* **Provided text**:

>>>>>

Keep in mind that you will write Chapters 1 through 3 as your practice improvement project proposal. However, there are changes that typically need to be made in these chapters to enrich the content or to improve the readability as you write the final practice improvement project manuscript. Often, after data analysis is complete, the first three chapters will need revisions to reflect a more in-depth understanding of the topic, change the tense to past tense, and ensure consistency.

To ensure the quality of both your proposal and your final practice improvement project and reduce the time for Academic Quality Review (AQR) reviews, your writing needs to reflect standards of scholarly writing from your very first draft. Each section within the proposal or practice improvement project should be well organized and presented in a way that makes it easy for the reader to follow your logic. Each paragraph should be short, clear, and focused. A paragraph should (a) be three to eight sentences in length, (b) focus on one point, topic, or argument, (c) include a topic sentence the defines the focus for the paragraph, and (d) include a transition sentence to the next paragraph. Include one space after each period. There should be no grammatical, punctuation, sentence structure, or American Psychological Association APA formatting errors. Verb tense is an important consideration for Chapters 1 through 3. For the proposal, the investigator uses present tense (e.g., “The purpose of this project is to…”), whereas in the practice improvement project, the chapters are revised into past tense (e.g., “The purpose of this project was to…”). Taking the time to put quality into each draft will save you time in all the steps of the development and review phases of the practice improvement project process. It will pay to do it right the first time. Comment by Author: Consider where you are in the process when determining past or present tense. If your project has been implemented, and you have finished your data collection, then the entire manuscript should be written in past tense.

As a doctoral investigator, it is your responsibility to ensure the clarity, quality, and correctness of your writing and APA formatting. The DC Network provides various resources to help you improve your writing. Neither your chairperson nor your committee members will provide editing of your documents, nor will the AQR reviewers provide editing of your documents. If you do not have outstanding writing skills, you will need to identify a writing coach, editor, or other resource to help you with your writing and to edit your documents.

<<<<<

* **Information**:
>>>>>

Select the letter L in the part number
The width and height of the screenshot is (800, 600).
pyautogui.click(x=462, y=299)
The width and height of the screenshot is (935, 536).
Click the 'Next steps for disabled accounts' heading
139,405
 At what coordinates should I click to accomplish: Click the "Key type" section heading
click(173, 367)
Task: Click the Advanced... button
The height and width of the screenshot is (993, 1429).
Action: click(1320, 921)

<<<<<
>>>>>

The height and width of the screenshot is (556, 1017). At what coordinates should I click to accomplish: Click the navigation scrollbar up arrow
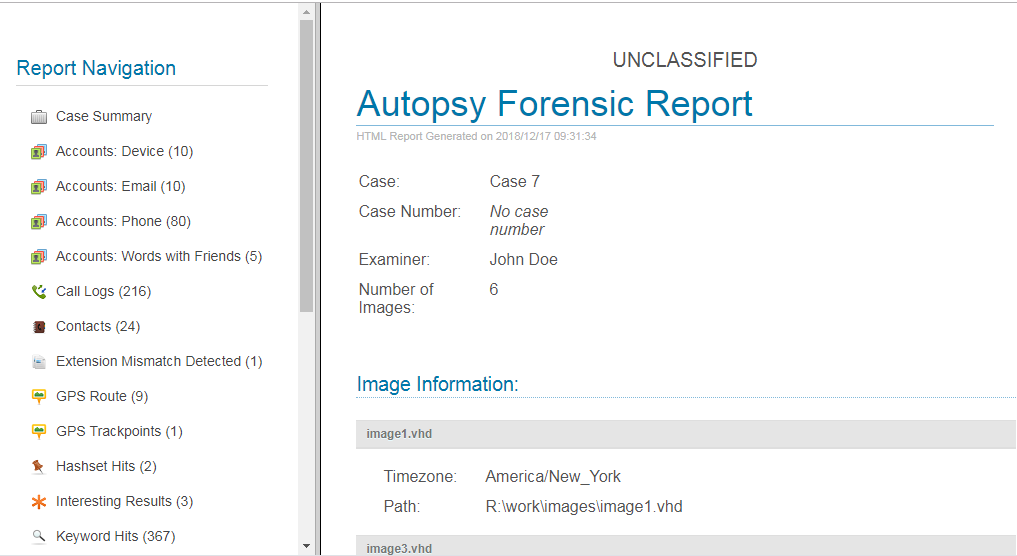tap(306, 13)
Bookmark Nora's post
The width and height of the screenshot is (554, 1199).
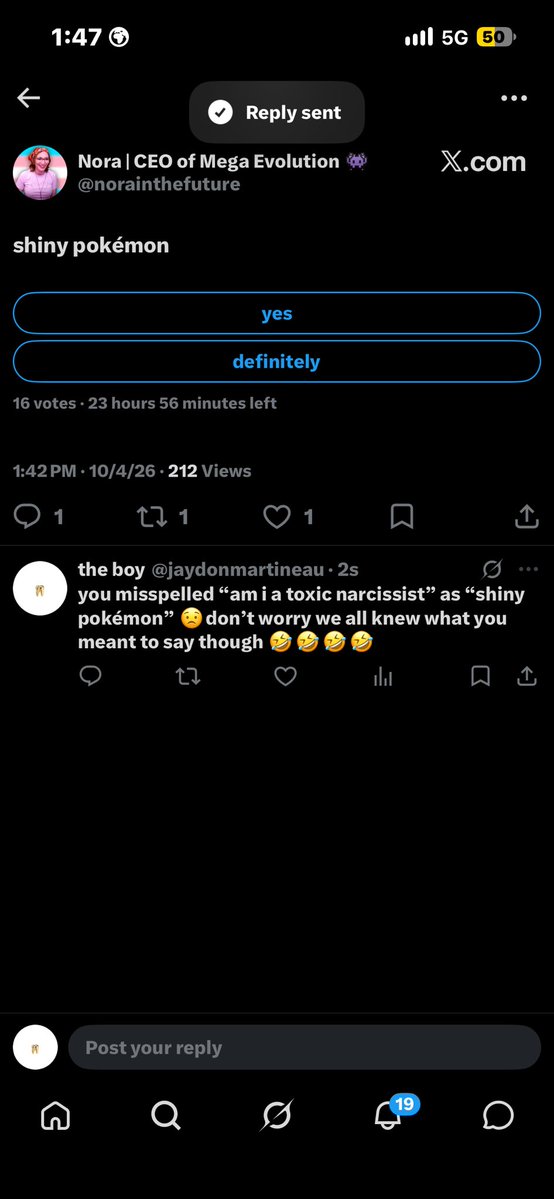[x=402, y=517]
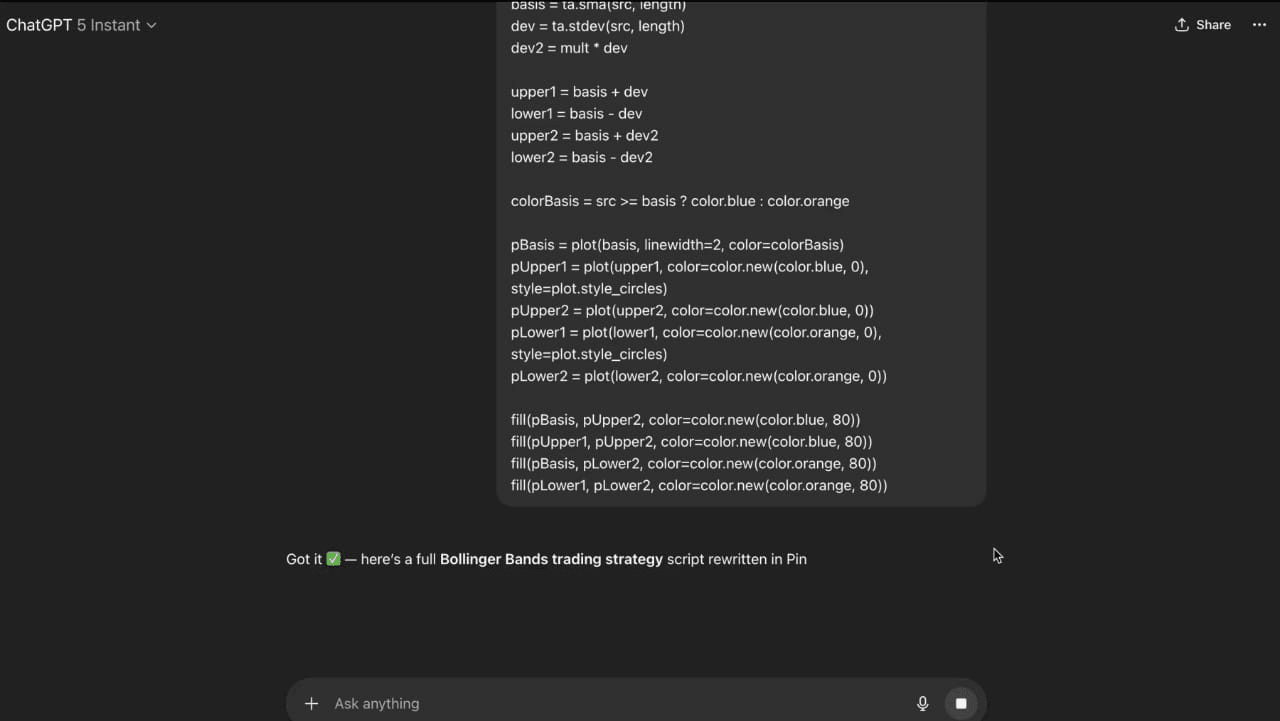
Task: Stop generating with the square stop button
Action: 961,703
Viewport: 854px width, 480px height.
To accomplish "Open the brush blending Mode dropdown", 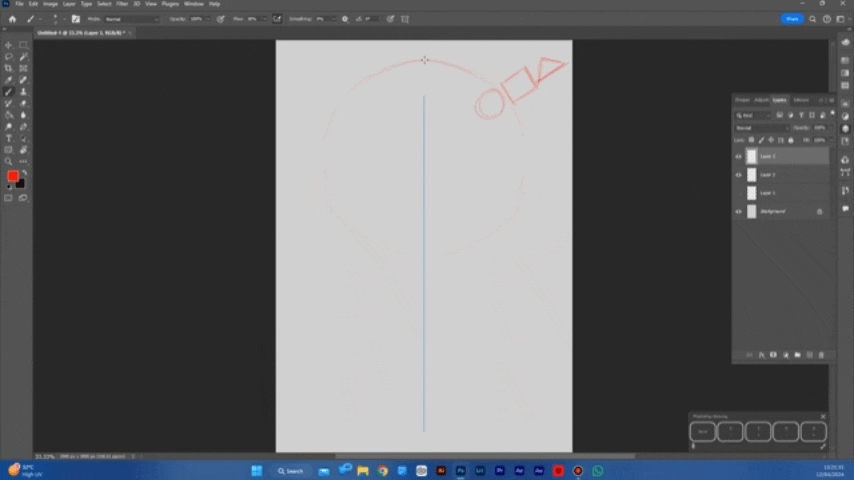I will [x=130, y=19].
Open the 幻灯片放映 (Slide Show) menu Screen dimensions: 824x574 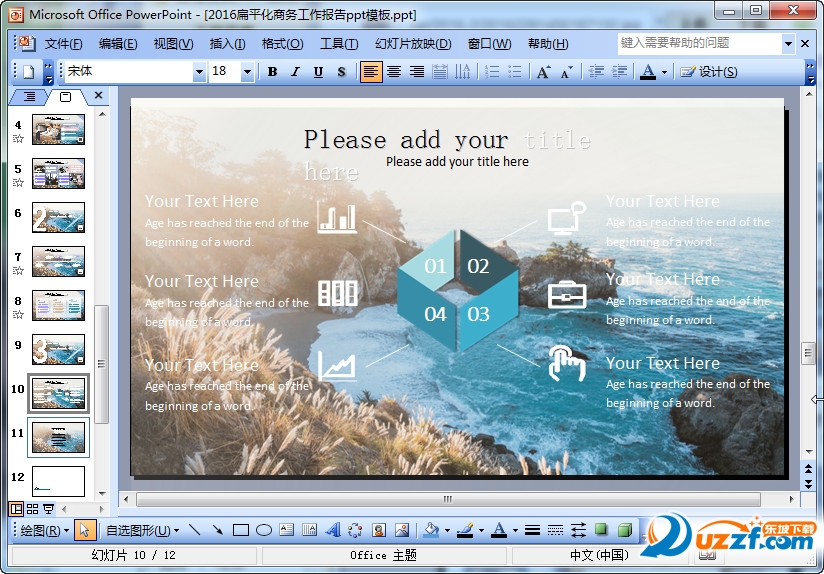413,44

<<<<<

* **Work instruction 1**:
In the writing guidance for the practice improvement project, take the part that begins with "Keep in mind" and ends with "and ensure consistency.". Reproduce it with "proposal" changed to "draft".
* **Work instruction 2**:
According to the writing guidance for the practice improvement project, how many sentences long should a paragraph be?

* **Task output 1**:
Keep in mind that you will write Chapters 1 through 3 as your practice improvement project draft. However, there are changes that typically need to be made in these chapters to enrich the content or to improve the readability as you write the final practice improvement project manuscript. Often, after data analysis is complete, the first three chapters will need revisions to reflect a more in-depth understanding of the topic, change the tense to past tense, and ensure consistency.

* **Task output 2**:
A paragraph should be three to eight sentences long.